__ACTIVITY__.
Write out exactly the lines of the material below, beginning at the top and ending at the line that contains "[Share on Facebook] (22, 641)".

++++

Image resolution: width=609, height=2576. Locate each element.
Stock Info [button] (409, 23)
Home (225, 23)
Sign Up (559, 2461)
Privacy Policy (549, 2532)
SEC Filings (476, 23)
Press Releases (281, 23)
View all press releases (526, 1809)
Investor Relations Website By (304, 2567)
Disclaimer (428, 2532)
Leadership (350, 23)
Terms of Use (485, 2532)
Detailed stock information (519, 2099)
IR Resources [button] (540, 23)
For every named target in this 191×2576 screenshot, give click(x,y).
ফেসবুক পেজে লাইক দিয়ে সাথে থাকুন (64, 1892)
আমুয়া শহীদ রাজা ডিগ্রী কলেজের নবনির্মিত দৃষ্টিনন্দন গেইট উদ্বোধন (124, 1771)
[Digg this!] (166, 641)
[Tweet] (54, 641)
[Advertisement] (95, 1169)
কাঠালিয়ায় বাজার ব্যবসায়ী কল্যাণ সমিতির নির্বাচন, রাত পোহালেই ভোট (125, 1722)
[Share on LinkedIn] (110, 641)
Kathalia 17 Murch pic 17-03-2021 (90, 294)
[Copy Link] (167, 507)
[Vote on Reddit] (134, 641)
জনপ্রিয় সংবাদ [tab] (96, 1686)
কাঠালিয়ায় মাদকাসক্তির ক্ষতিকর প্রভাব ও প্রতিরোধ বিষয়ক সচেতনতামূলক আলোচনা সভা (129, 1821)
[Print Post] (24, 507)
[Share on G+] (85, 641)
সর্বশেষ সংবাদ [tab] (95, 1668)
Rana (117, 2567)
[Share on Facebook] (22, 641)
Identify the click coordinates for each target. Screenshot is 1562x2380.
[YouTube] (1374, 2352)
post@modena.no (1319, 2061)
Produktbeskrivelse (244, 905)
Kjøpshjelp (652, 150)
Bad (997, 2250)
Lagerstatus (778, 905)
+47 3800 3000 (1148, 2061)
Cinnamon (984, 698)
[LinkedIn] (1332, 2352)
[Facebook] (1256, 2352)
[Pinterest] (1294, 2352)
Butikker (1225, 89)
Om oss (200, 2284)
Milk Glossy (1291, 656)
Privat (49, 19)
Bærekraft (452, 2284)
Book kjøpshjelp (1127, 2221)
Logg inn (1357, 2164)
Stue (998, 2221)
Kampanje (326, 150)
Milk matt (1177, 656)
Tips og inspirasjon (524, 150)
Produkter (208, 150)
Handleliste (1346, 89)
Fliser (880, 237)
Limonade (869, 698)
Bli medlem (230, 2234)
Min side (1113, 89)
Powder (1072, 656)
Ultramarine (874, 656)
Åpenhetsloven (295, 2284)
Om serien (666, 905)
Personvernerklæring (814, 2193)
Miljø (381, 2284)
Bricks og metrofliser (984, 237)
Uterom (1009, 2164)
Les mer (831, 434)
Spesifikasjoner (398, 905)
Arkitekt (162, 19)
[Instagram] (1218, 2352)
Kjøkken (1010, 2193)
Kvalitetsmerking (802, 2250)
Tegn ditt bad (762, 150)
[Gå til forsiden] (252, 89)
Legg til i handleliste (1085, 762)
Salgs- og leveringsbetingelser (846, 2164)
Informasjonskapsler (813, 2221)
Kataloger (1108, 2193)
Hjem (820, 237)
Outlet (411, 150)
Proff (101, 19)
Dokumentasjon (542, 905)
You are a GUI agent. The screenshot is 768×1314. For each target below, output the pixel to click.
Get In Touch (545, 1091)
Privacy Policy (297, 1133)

++++

__REPLY TO THE EXERCISE__.
Image resolution: width=609, height=2576. Locate each element.
Stock Info [button] (409, 23)
Home (225, 23)
Sign Up (559, 2461)
Privacy Policy (549, 2532)
SEC Filings (476, 23)
Press Releases (281, 23)
View all press releases (526, 1809)
Investor Relations Website By (304, 2567)
Disclaimer (428, 2532)
Leadership (350, 23)
Terms of Use (485, 2532)
Detailed stock information (519, 2099)
IR Resources [button] (540, 23)
For every named target in this 191×2576 screenshot, give click(x,y).
ফেসবুক পেজে লাইক দিয়ে সাথে থাকুন (64, 1892)
আমুয়া শহীদ রাজা ডিগ্রী কলেজের নবনির্মিত দৃষ্টিনন্দন গেইট উদ্বোধন (124, 1771)
[Digg this!] (166, 641)
[Tweet] (54, 641)
[Advertisement] (95, 1169)
কাঠালিয়ায় বাজার ব্যবসায়ী কল্যাণ সমিতির নির্বাচন, রাত পোহালেই ভোট (125, 1722)
[Share on LinkedIn] (110, 641)
Kathalia 17 Murch pic 17-03-2021 (90, 294)
[Copy Link] (167, 507)
[Vote on Reddit] (134, 641)
জনপ্রিয় সংবাদ [tab] (96, 1686)
কাঠালিয়ায় মাদকাসক্তির ক্ষতিকর প্রভাব ও প্রতিরোধ বিষয়ক সচেতনতামূলক আলোচনা সভা (129, 1821)
[Print Post] (24, 507)
[Share on G+] (85, 641)
সর্বশেষ সংবাদ [tab] (95, 1668)
Rana (117, 2567)
[Share on Facebook] (22, 641)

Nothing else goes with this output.